Nothing actually modeled how memory works. How my brain works (when it works).

So I Started Building

I'm not going to pitch you anything. But I will tell you what I learned, because maybe it's useful to someone else.

I started reading neuroscience papers. Real ones. Not Medium articles — actual research on how human memory works:

The Ebbinghaus forgetting curve — memories decay exponentially unless reinforced. Your brain doesn't delete things; they just fade. This is the opposite of how databases work (store forever, delete explicitly).
The PAD emotional model — Pleasure, Arousal, Dominance. Psychologists use three dimensions to map any emotional state. Turns out, emotions are not decorations on memory — they're part of the retrieval mechanism. You remember emotional events better. Your brain literally prioritizes them.
Circadian rhythms affect cognition — you're not the same developer at 9am and 11pm. Your ability to focus, recall, and make decisions fluctuates. Any system that treats you the same at all times is ignoring biology.

I started modeling these concepts in code. Not as a product — as a personal tool. Something that would sit between me and my AI tools and just... remember things for me.

The first version was ugly. 200 lines of JavaScript and a JSON file. But it worked. I told it my preferences once, and the next day, they were still there. I told it about a debugging approach that failed, and it remembered that too.

For the first time in years, I felt like my tools were adapting to me instead of the other way around.

What I Learned About Memory (and ADHD)

Building this taught me things about my own brain:

1. Context is not content. There's a difference between "what was said" and "what matters." Most AI memory solutions store conversations. But what I need is context — the decisions, the preferences, the patterns. Not the 400 lines of chat where we discussed them.

2. Forgetting is a feature, not a bug. My ADHD brain forgets things constantly, and yes, it's frustrating. But it also means I don't carry stale assumptions. I approach problems fresh. The best memory system isn't one that remembers everything — it's one that remembers the right things and lets the rest fade.

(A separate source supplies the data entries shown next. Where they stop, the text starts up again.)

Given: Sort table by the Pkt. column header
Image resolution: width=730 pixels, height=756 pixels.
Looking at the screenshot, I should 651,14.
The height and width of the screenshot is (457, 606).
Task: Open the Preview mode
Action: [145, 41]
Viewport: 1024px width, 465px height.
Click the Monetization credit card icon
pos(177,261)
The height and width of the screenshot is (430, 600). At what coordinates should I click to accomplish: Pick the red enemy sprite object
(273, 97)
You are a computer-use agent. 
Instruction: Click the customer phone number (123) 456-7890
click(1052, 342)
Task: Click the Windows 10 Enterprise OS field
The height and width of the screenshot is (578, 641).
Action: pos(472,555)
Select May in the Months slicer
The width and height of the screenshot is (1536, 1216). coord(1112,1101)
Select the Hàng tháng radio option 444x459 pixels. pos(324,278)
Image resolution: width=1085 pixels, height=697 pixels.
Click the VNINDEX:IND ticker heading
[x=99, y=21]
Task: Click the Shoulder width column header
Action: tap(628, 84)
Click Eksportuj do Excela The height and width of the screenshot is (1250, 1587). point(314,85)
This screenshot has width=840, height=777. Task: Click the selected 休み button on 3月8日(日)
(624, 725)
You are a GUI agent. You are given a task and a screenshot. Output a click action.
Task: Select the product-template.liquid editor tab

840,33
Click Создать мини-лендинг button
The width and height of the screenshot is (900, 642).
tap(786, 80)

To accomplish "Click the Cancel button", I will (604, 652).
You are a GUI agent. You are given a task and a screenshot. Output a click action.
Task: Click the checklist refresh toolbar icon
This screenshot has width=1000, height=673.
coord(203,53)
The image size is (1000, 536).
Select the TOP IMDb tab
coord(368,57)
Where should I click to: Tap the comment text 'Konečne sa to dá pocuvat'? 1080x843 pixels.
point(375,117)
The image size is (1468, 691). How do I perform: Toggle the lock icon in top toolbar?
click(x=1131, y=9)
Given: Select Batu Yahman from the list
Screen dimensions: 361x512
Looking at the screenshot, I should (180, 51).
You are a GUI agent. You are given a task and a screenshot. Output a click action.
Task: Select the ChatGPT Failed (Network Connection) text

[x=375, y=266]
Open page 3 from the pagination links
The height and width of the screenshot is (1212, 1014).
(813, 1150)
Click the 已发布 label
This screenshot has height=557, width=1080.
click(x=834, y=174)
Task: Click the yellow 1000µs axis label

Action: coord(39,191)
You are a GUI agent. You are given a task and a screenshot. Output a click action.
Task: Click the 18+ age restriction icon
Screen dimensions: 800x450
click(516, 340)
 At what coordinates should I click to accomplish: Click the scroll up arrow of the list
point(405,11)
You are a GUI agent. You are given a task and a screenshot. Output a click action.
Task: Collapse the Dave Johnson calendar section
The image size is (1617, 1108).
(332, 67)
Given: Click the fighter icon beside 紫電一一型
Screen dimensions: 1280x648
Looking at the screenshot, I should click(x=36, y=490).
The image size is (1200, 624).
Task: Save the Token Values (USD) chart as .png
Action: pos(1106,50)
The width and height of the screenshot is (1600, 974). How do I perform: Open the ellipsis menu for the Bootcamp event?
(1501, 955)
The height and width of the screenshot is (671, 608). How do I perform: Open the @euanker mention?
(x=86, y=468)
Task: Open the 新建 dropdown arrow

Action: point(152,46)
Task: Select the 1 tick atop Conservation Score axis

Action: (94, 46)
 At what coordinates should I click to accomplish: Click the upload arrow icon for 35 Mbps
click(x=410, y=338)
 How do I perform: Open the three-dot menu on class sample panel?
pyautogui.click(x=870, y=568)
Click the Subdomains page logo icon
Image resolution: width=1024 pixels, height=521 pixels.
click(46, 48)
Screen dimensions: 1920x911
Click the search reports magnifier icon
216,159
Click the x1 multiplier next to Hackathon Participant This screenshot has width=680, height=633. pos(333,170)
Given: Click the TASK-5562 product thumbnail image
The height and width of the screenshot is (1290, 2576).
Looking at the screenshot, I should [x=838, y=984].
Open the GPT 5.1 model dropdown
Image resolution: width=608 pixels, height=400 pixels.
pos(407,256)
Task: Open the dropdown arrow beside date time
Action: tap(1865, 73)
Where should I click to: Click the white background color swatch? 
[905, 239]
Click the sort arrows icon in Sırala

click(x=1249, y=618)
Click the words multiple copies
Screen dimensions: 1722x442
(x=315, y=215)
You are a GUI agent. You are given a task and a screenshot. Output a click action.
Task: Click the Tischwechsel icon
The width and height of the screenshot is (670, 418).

3. Emotions are metadata. When I'm frustrated with a solution, that frustration is information. It means "this approach has a problem, even if the code technically works." Any memory system that strips emotional context is throwing away signal.

4. My ADHD is a design constraint, not a disability. When I design for my own limitations — short working memory, need for external structure, sensitivity to context switches — I end up building things that work better for everyone. Turns out, neurotypical developers also hate re-explaining context to their AI tools. They're just more patient about it.

The Uncomfortable Truth

Here's what I think about late at night:

Every major AI company is racing to build bigger models, longer context windows, better reasoning. And that's great. But none of them are building memory.

Not real memory. Not the kind that persists, decays, carries emotion, and adapts to you over time.

They're building incredibly smart assistants with permanent amnesia. And we've all just... accepted that?

I didn't accept it. I couldn't. My brain wouldn't let me.

Where I Am Now

I'm a solo founder. Venezuelan, living in Medellín, Colombia. Zero employees. I run the company with AI agents (which is a whole other post).

I've been working on this problem for months. Some days I feel like I'm building something important. Other days I feel like I'm a guy with ADHD who got hyperfocused on a niche problem and can't stop.

Both are probably true.

If you're a developer with ADHD — or honestly, any developer who's tired of being the memory system for your AI tools — I'd love to hear how you deal with it. What workarounds have you found? What do you wish your tools remembered?

And if you're building AI tools: please, for the love of everything, add persistent memory. Your ADHD users will thank you. Your neurotypical users will thank you too, they just won't know why.

This is my first post here. I'm Mario. I'll probably write about building things alone, neurodivergent entrepreneurship, and why AI tools should be designed for how brains actually work — not how we wish they worked.